In 1230, Theodore was defeated and captured by Emperor Ivan Asen II in the battle of Klokotnitsa, and lands west of Adrianople were once again part of Bulgaria; all the way to Durrës, Ivan Asen wrote in a memorial column that he conquered "His [Theodore Komnenos'] whole land from Odrin (Edirne) to Drach (Durrës), also Greek, Albanian and Serb" after the victory. Between 1246 and 1265, John Vatatzes conquered Macedonia from the Adrianople to the Vardar, while the Bulgarian emperor Michael I Asen had the towns west of the Vardar: Veles, Prilep and Ohrid. In 1252, John overcame Michael, and most of Macedonia towards the border of Serbia became a Nicaean province. After the 13th century, the Bulgarian empire lost Macedonia.
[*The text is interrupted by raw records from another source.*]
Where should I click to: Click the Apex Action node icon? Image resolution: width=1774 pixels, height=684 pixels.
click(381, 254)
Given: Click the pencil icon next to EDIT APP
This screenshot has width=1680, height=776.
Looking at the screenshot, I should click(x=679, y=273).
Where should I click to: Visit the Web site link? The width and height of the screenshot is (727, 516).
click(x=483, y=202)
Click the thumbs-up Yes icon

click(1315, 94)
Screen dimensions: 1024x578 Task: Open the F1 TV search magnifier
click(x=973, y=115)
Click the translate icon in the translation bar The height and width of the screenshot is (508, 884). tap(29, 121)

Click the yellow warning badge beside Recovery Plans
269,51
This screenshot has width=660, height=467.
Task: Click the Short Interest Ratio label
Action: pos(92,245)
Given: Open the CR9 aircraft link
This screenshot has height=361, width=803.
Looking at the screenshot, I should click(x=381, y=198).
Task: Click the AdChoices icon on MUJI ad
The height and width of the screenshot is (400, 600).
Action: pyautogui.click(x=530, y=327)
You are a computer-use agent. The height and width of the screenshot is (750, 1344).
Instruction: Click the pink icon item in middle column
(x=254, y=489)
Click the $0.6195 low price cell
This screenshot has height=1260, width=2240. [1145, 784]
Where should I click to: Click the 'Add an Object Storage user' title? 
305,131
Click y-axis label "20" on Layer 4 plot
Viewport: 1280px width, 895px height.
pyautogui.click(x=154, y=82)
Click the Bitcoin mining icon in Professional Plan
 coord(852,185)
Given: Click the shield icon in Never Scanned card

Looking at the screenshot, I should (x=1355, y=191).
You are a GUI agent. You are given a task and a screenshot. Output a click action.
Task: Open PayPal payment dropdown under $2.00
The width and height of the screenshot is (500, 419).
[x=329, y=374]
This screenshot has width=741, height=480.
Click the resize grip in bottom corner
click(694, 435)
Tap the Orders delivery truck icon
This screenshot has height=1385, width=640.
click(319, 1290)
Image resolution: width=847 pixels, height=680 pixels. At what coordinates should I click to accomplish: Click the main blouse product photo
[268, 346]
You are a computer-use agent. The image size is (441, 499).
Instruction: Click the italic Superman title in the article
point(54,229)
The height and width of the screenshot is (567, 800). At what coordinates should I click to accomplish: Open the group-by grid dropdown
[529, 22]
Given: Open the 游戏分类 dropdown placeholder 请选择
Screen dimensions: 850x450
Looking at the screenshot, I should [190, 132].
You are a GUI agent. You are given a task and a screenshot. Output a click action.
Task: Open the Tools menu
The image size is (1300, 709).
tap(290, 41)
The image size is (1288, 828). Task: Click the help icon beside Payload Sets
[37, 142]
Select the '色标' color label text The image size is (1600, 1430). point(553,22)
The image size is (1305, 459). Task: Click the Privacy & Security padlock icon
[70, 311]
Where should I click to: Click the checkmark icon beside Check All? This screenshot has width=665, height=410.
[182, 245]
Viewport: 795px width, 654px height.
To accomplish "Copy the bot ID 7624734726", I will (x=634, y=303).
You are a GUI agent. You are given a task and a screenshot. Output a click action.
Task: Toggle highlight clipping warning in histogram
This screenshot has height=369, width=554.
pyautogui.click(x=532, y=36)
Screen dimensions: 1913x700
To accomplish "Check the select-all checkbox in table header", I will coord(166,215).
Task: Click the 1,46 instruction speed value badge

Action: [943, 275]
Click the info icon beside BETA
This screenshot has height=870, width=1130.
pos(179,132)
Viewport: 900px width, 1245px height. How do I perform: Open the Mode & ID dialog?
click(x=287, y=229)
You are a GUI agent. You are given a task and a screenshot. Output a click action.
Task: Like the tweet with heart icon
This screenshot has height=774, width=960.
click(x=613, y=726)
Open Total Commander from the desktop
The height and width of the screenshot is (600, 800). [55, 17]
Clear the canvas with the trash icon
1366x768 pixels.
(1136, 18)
Demetrios Chomatenos, the Archbishop of Ohrid from 1216 to 1236, registered the naming culture of the South Slavs in Byzantine lands. In the 11th and 12th century, family names became more common and stable in Byzantium, adapted by the majority of people in Byzantine Macedonia, Epirus and other regions (including women, sometimes even monks), not only aristocrats. The South Slavs, however, maintained the tradition of only giving a personal name, sometimes with a Patronymic. There are only two cases of family names used by South Slavs during this time; Bogdanopoulos and Serbopoulos, both Slavic names with the Greek suffix -opoulos (όπουλος, originating in Peloponnese in the 10th century).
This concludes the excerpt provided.